====== Artigo

De modo geral, o registro arqueológico da Amazônia era visto como o produto de sociedades ceramistas de pequena escala, que, impactadas pelas restrições impostas pelo meio-ambiente, eram obrigadas a uma mudança constante do local de assentamento, o que resultava em sucessivas ocupações de curta duração, num padrão bastante semelhante às sociedades conhecidas etnograficamente (MEGGERS, 1977, 1979). Evidências de complexidade sócio-política, especialmente no caso da Ilha de Marajó, foram interpretadas como sociedades originárias dos Andes, com uma organização social do tipo cacicado, que, em contato com o meio ambiente da floresta tropical decaíram (MEGGERS, 77; EVANS, 1955). Contudo, a partir de 1980, com o início dos trabalhos de Anna Roosevelt no Baixo Amazonas, assistimos a uma mudança nos parâmetros da arqueologia amazônica, em termos de teoria, prática e escolha dos temas de pesquisa.

Além da investigação em antigos sítios cerâmicos e paleoíndios, Roosevelt têm se dedicado ao estudo das sociedades complexas na Amazônia. A cultura pré-colonial Santarém (1000-1500 d.C.) é uma destas sociedades estudada por ela. Embora os dados que poderiam comprovar o desenvolvimento de um cacicado local ainda não tenha sido publicado pela autora, seu modelo preditivo, baseado em antigos relatos etno-históricos e em trabalhos arqueológicos anteriores, destaca a existência de hierarquia social e política, concentração territorial, expansão da guerra, agricultura intensiva, trabalhos de larga escala e presença de especialistas – exemplificada pelo desenvolvimento de uma indústria cerâmica elaborada (Roosevelt 1992).

De fato, a cerâmica Santarém pode ser considerada como exemplo de uma das indústrias pré-coloniais mais elaboradas da Amazônia. Sua iconografia é caracterizada por um repertório básico de animais de floresta tropical, estruturados de maneira coerente e recursiva, a fim comunicar princípios de significado mitológico. Por outro lado, grandes representações de homens, algumas delas bastante naturalistas, exibem indivíduos sentados em bancos, segurando chocalhos, que demonstram a importância dos xamãs como líderes de rituais e guardiões do conhecimento cosmológico desta sociedade (GOMES, 2002).

============
====== Dados fornecidos

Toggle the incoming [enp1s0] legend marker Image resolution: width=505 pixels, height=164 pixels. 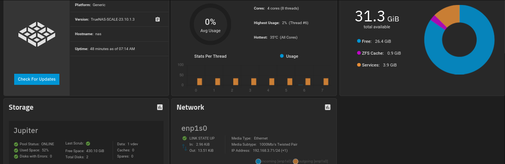[x=258, y=161]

============

Enunciado
Como você resumiria, em três frases, o artigo sobre a arqueologia amazônica?

Resolução
A arqueologia amazônica via a região como produto de sociedades ceramistas de pequena escala, obrigadas pelo meio ambiente a mudar constantemente de assentamento, e atribuía os sinais de complexidade, como em Marajó, a cacicados vindos dos Andes que decaíram na floresta tropical. A partir de 1980, os trabalhos de Anna Roosevelt no Baixo Amazonas mudaram esses parâmetros, e seu modelo para a cultura Santarém (1000-1500 d.C.) destaca hierarquia social e política, expansão da guerra, agricultura intensiva e presença de especialistas. A cerâmica Santarém, uma das indústrias pré-coloniais mais elaboradas da Amazônia, reúne animais da floresta tropical que comunicam princípios mitológicos e figuras humanas que mostram a importância dos xamãs.